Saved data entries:
*** Block opens ***
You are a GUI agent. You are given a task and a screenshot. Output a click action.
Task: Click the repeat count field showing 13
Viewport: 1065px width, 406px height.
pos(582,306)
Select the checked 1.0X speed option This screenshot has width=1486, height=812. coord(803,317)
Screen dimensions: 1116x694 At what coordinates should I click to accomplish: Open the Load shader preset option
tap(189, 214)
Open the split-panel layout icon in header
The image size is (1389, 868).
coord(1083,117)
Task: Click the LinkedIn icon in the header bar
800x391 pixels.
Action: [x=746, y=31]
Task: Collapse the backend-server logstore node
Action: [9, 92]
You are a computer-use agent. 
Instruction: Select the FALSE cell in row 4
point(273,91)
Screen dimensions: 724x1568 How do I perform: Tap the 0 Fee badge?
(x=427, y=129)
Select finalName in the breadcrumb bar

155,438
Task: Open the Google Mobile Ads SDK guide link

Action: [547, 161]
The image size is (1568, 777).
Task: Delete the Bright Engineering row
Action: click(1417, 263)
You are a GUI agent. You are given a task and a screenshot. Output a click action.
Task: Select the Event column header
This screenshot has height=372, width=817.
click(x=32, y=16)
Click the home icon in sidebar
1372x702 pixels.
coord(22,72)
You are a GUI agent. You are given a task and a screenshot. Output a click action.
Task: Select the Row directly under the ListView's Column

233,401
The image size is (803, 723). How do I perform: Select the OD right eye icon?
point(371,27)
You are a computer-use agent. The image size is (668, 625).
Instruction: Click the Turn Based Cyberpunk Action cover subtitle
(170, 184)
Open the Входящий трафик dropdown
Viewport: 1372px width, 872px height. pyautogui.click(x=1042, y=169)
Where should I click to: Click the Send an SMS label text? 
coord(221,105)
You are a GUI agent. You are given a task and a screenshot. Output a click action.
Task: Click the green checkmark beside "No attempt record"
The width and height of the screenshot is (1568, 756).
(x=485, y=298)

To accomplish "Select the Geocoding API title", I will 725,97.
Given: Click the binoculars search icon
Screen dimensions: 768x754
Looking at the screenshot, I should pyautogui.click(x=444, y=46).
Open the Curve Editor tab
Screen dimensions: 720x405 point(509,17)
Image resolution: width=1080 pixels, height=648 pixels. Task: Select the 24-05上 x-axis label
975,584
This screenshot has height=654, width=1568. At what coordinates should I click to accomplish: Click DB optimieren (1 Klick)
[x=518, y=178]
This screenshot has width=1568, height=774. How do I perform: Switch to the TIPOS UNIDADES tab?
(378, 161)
*** Block closes ***
→ **What is being asked**: Reproduce the data exactly, altering nothing.

→ **Your response**:
You are a GUI agent. You are given a task and a screenshot. Output a click action.
Task: Click the repeat count field showing 13
Viewport: 1065px width, 406px height.
pos(582,306)
Select the checked 1.0X speed option This screenshot has width=1486, height=812. coord(803,317)
Screen dimensions: 1116x694 At what coordinates should I click to accomplish: Open the Load shader preset option
tap(189, 214)
Open the split-panel layout icon in header
The image size is (1389, 868).
coord(1083,117)
Task: Click the LinkedIn icon in the header bar
800x391 pixels.
Action: [x=746, y=31]
Task: Collapse the backend-server logstore node
Action: [9, 92]
You are a computer-use agent. 
Instruction: Select the FALSE cell in row 4
point(273,91)
Screen dimensions: 724x1568 How do I perform: Tap the 0 Fee badge?
(x=427, y=129)
Select finalName in the breadcrumb bar

155,438
Task: Open the Google Mobile Ads SDK guide link

Action: [547, 161]
The image size is (1568, 777).
Task: Delete the Bright Engineering row
Action: click(1417, 263)
You are a GUI agent. You are given a task and a screenshot. Output a click action.
Task: Select the Event column header
This screenshot has height=372, width=817.
click(x=32, y=16)
Click the home icon in sidebar
1372x702 pixels.
coord(22,72)
You are a GUI agent. You are given a task and a screenshot. Output a click action.
Task: Select the Row directly under the ListView's Column

233,401
The image size is (803, 723). How do I perform: Select the OD right eye icon?
point(371,27)
You are a computer-use agent. The image size is (668, 625).
Instruction: Click the Turn Based Cyberpunk Action cover subtitle
(170, 184)
Open the Входящий трафик dropdown
Viewport: 1372px width, 872px height. pyautogui.click(x=1042, y=169)
Where should I click to: Click the Send an SMS label text? 
coord(221,105)
You are a GUI agent. You are given a task and a screenshot. Output a click action.
Task: Click the green checkmark beside "No attempt record"
The width and height of the screenshot is (1568, 756).
(x=485, y=298)

To accomplish "Select the Geocoding API title", I will 725,97.
Given: Click the binoculars search icon
Screen dimensions: 768x754
Looking at the screenshot, I should pyautogui.click(x=444, y=46).
Open the Curve Editor tab
Screen dimensions: 720x405 point(509,17)
Image resolution: width=1080 pixels, height=648 pixels. Task: Select the 24-05上 x-axis label
975,584
This screenshot has height=654, width=1568. At what coordinates should I click to accomplish: Click DB optimieren (1 Klick)
[x=518, y=178]
This screenshot has width=1568, height=774. How do I perform: Switch to the TIPOS UNIDADES tab?
(378, 161)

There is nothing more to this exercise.